Grevde her türlü koşula hazırız. İşyerimizdeki araç-gereçleri şantiyelerde toplayıp, nöbetlerimizi tutacağız.

7. işçi: Emeğimizin hakkını almak için her ne gerekiyorsa onu yapacağız. Biz hazırlıklarımızı yaptık. Grevse grev, direnişse direniş. İşyerlerinde örgütlü olarak çalışıyoruz, şu anda da meydanlardayız, yapılması gereken neyse herşeyi yapacağız. Çünkü ekmek mücadelesi bu mücadele. Başka yapacak işimiz de olmadığı için ne gerekiyorsa yapılacak. Yılgınlık hiçbir zaman düşüncemiz değil. Çünkü 1998’de yapılan toplusözleşme eridi gitti. 186 milyon net maaş alınıyor. Okulların açılma dönemine girdik. Bir ailenin iki çocuğu okuldaysa, bir de kiracıysa, o işçinin başka çaresi yoktur. 800 milyon maaş aldığımız söyleniyor; bırakın 800 milyonu, biz şu anda 400-450 milyona imza atacağız. Ne gerekiyorsa yapacağız. Alanlardaysa alanlarda, işyerindeyse işyerinde... İşveren herşeyi düşünüyordur şu sıra. Kırıcılık yapacak. Ona göre önlemlerimizi aldık, diğer hazırlıklarımızı yaptık. Herşey hazır şu anda. Ayın 15’inde greve çıkıyoruz.


Kızıl Bayrak/İstanbul






Karşıyaka Belediye işçisinden son ikaz


Mart ayının başından itibaren Karşıyaka Belediyesi ile Belediye-İş Sendikası arasında süren TİS görüşmelerinde hala anlaşma sağlanamadı. Bunun üzerine Karşıyaka Belediye işçisi yasal sürenin tamamlanacağı ve grevin başlangıç tarihi olacak 15 Ağustos’a kadar son eylemini yaptı.

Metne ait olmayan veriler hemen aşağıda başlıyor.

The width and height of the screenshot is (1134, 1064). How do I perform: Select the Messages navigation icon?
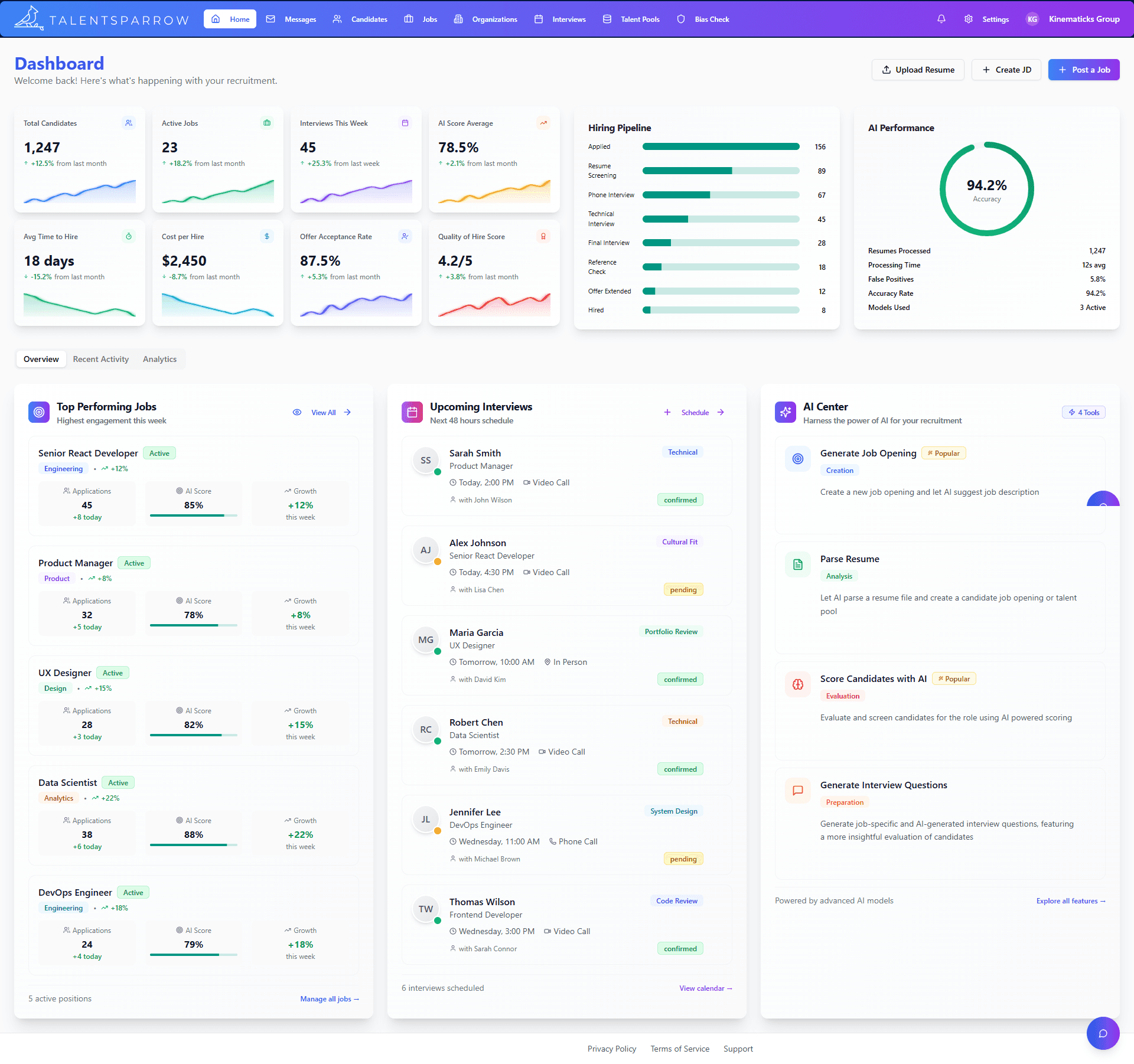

4 Ağustos günü yaklaşık 200 işçinin katıldığı eylem, Karşıyaka vapur iskelesi önünde saat 17:00’de başladı. İşçilerin taleplerini içeren önlükler giydiği eylemde, çıplak ayakla yapılan yürüyüş Belediye binası önünde son buldu. Belediye-İş Basın Sözcüsü Talat Özdemir’in sözlü açıklama yaptığı eylemde şu sloganlar atıldı: “Grev hakkımız, söke söke alırız!”, “İş-ekmek yoksa barış da yok!”, “Geliyor, geliyor, genel grev geliyor!”

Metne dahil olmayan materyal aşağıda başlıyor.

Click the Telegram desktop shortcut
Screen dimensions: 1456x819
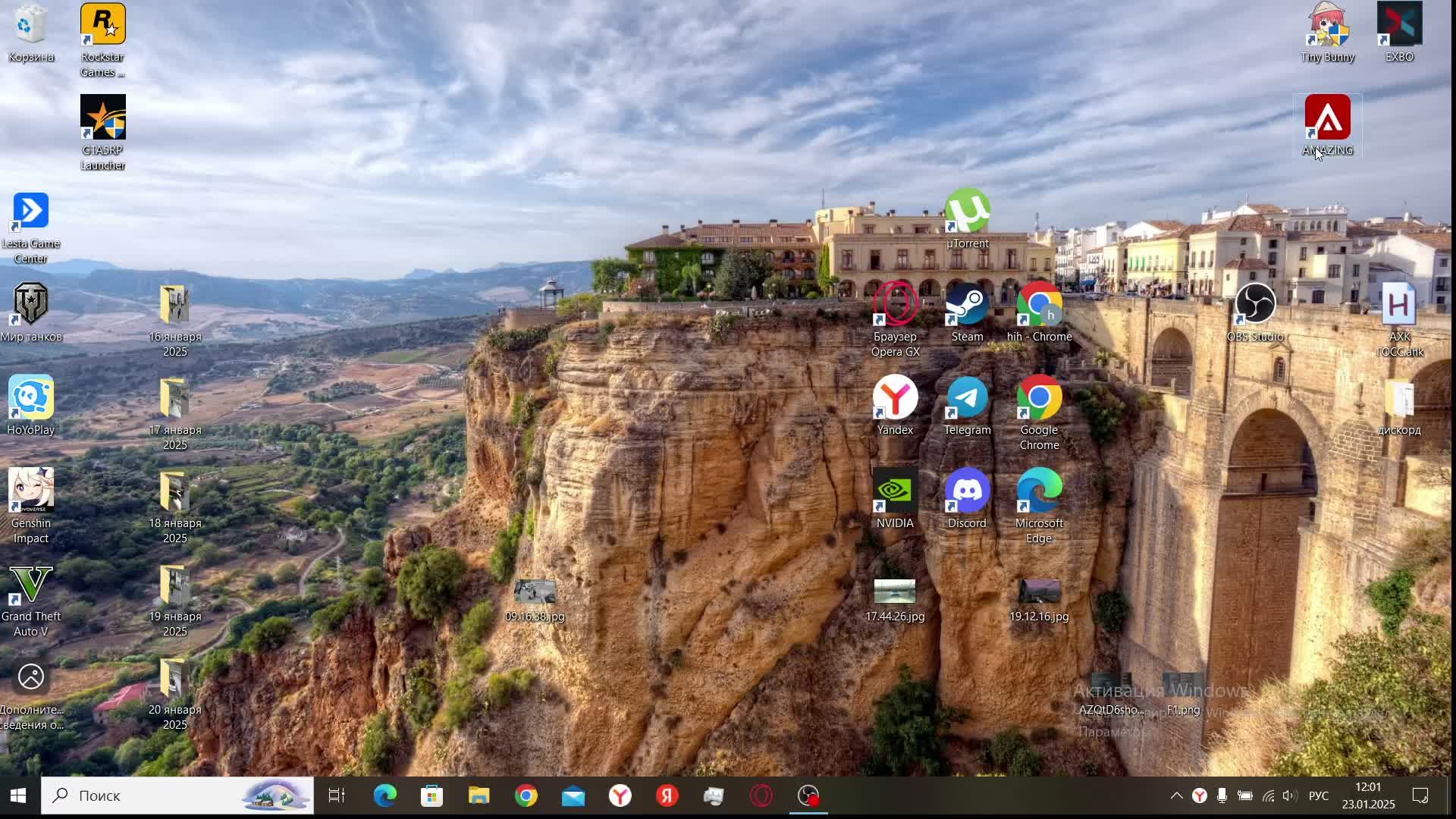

Hatırlanacağı gibi, Narlıdere ve Bornova Belediyeleri’nde yapılan grev oylamasında “greve hayır” çıkmış ve bu belediyelerde sözleşme imzalanmıştı. Ayrıca 9 Ağustos’ta, İstanbul ve Antalya Belediye işçilerinin yanısıra İzmir Belediye işçileri de iş bırakacak.